What Iran is attempting is bigger than a military blockade in the narrow sense. It is projecting an image of selective sovereignty: the message is that passage may remain possible for some, but only under terms shaped by Tehran. Reuters reported on March 22 that Iran said Hormuz was open to all except ships linked to hostile states, while also warning it could completely close the strait if U.S. attacks on Iranian energy targets go ahead.
This is why the Strait has become both a battlefield and a bargaining chip. Iran is showing that it can threaten the arteries of global commerce without necessarily announcing a total and permanent closure every hour of the day. The ambiguity itself is strategic.
Trump’s Pause Did Not Lower the Temperature
U.S. President Donald Trump publicly claimed that American representatives had reached “major points of agreement” with Iran and said planned attacks on Iranian energy infrastructure and power plants would be delayed for five days. But that pause did not produce calm. Instead, it exposed a deep credibility gap. Iran rejected Trump’s claims of talks, describing them as false and manipulative, while fighting continued across multiple fronts. Reuters and AP both say Tehran denied that any formal talks had taken place, even as Trump suggested progress toward a deal and linked restraint to Hormuz reopening.
That contradiction is central to the current crisis. Washington is trying to combine coercion and diplomacy: threaten devastating strikes, then present a diplomatic opening. Tehran, by contrast, is trying to portray U.S. statements as psychological warfare aimed at influencing markets and buying operational time. Reuters reported that global oil prices initially fell on Trump’s comments, only to rise again as missile attacks resumed and confidence evaporated.
So the pause was not de-escalation in any meaningful sense. It was a tactical interruption inside a larger confrontation.
Iran’s Missile Barrages Signal a Wider Strategic Message
Iran’s missile attacks on Israel, including strikes affecting the Tel Aviv area, show that Tehran wants to demonstrate not only retaliation, but reach, persistence, and psychological effect. Reuters reported on March 24 that Iran launched fresh waves of missiles into Israel after dismissing Trump’s talk of negotiations as “fake news,” while AP said a direct missile strike hit central Tel Aviv as the wider conflict continued.
The significance of these strikes lies in timing as much as impact. They came during a moment when public messaging from Washington implied that diplomacy might be gaining traction. By launching again, Iran signaled that it would not allow U.S. narrative management to define the tempo of war. In other words, Tehran is trying to prove that it retains escalation control even while under pressure.
This also reinforces a second message aimed at Israel and the Gulf: the conflict is no longer confined to isolated retaliatory exchanges. Sensitive locations, urban centers, military infrastructure, and energy-linked geography are all part of the same strategic theater. Earlier reporting from AP and Reuters also tied recent Iranian strikes to areas near Dimona and to broader threats against Gulf infrastructure if U.S. attacks intensify.

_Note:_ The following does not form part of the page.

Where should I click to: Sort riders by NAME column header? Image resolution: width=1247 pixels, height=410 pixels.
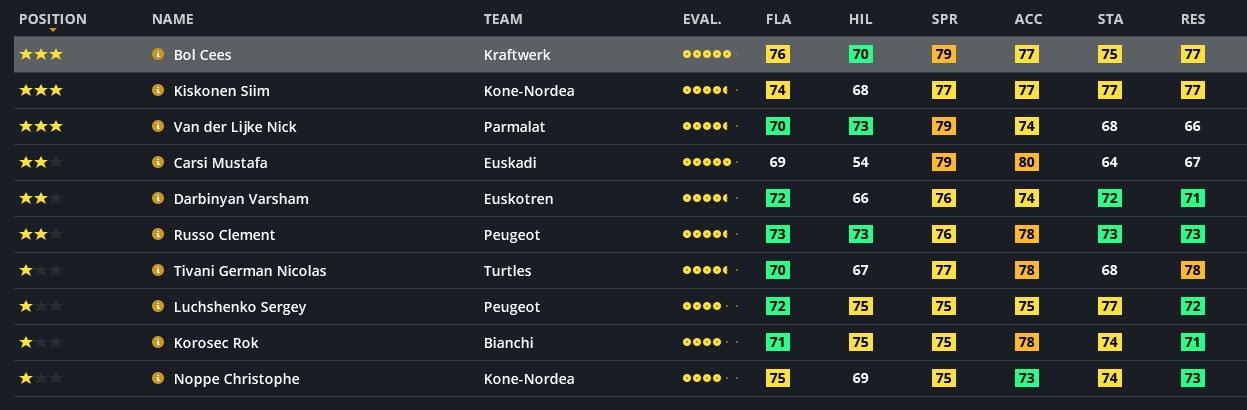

The Gulf States Are No Longer Watching from a Safe Distance
One of the most important features of this phase is that Gulf Arab states are no longer merely observers. AP reports that Iran has targeted Gulf Arab states during this escalation, and Reuters has noted Iranian warnings that energy infrastructure in countries hosting U.S. bases could become legitimate targets if American strikes expand.
That changes the strategic map dramatically. Saudi Arabia, the United Arab Emirates, Kuwait, and others sit at the intersection of U.S. force posture, regional logistics, desalination vulnerability, and global energy export routes. A conflict that directly touches them risks becoming a full-spectrum regional crisis involving not only missiles and drones, but also electricity supply, shipping insurance, port operations, and investor confidence.
The old assumption that Gulf capitals could absorb shocks while keeping the economic machine running is now under severe strain. Even limited attacks or credible threats can create outsized consequences because markets react not only to destruction, but to uncertainty.
Energy Warfare Is Now at the Heart of the Conflict
At this stage, energy is not a side effect of war. Energy is one of the main arenas of war.
The Strait of Hormuz sits at the center of that reality, but the contest extends well beyond the waterway. Trump has threatened Iranian power plants and energy facilities. Iran has threatened U.S.-linked infrastructure and warned that regional energy systems could also be hit. Reuters reported that oil markets have swung sharply as each new statement or strike changes trader expectations about supply risk, inflation, and global economic fallout.
This means the struggle is no longer just about battlefield advantage. It is about who can impose the higher economic cost on the other side and on the world. Tehran appears to believe that its leverage grows when energy insecurity rises, because every disruption multiplies pressure on Washington and its allies. The United States, meanwhile, appears to believe that threats to Iran’s power and export systems can force Tehran back into a narrower strategic box.
The danger is obvious: once both sides define infrastructure as fair game, escalation becomes easier to trigger and much harder to contain.
A War of Narratives Is Running Alongside the War of Missiles
This crisis is being fought in words almost as intensely as in weapons. Trump says progress is being made. Iran says no talks exist. The U.S. frames delay as diplomacy. Tehran frames it as American hesitation under pressure. Israel presents ongoing operations as necessary to break Iran’s missile and nuclear capacity. Iran presents its own strikes as calibrated resistance and proof that deterrence is still alive.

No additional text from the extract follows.